Budgeting the Impact of Inflectra and a Possible Clinical Benefit for Amjevita

Although the biosimilar marketplace is fairly stagnant at the moment, there was plenty of action at this week’s annual meeting of the Academy of Managed Care Pharmacy held in Denver, March 27–30.

Calculating the Breakeven Point for a Health System

A poster presentation from the University of Pittsburgh School of Pharmacy discussed the budget impact of adding biosimilar infliximab (Inflectra®) to the formulary of a model health system.

In this presentation, the researchers assumed the health system had 1,000 patients taking infliximab; of these, 400 were new prescription starts for the biosimilar’s rheumatology and gastroenterological indications, and the rest were receiving maintenance therapy on the originator product Remicade®. The model assumed 3 levels of discounting on Remicade: 10%, 15%, and 20%. They assumed that 60% of patients with a gastrointestinal indication would start on Remicade, and 40% of new start patients would be given Inflectra. At a new start and maintenance price of $20,430 for the biosimilar, they calculate a breakeven point of 15% discount for Remicade to keep only the originator on formulary.
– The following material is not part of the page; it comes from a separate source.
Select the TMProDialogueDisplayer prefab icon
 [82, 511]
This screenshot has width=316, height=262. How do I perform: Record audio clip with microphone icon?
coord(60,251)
If they assumed that the biosimilar was given not only to new starts but also to 50% of patients initially receiving Remicade , the breakeven discounting point for keeping Remicade only on the formulary becomes far greater. This model is somewhat conservative, because it assumes no further discounting by Pfizer for its biosimilar product. However, it also does not consider additional levels of rebating by Janssen Biotech.

A Biosimilar’s Noneconomic Benefit?

Although biosimilar manufacturers are constrained in the respect that their product has to not only mirror the structure and clinical effect of the originator biologic, it also cannot be produced in a more convenient form of administration (autoinjector vs. vial/syringe). The expectation is that the biosimilar will not be superior in any way to the originator. In a second poster presentation, Amgen researchers disputed this assertion with their biosimilar version of adalimumab. According to their findings, Amjevita® was associated with less injection site pain compared with Humira®, based on pain scores given by clinical trial patients with moderate to severe rheumatoid arthritis. They found that pain site scores (on a 100-mm visual analogue scale) were significantly lower at each 4-week office visit for the biosimilar.

The researchers believe theorize that the reason for the benefit may be the different excipients used in the biosimilar versus the originator drug.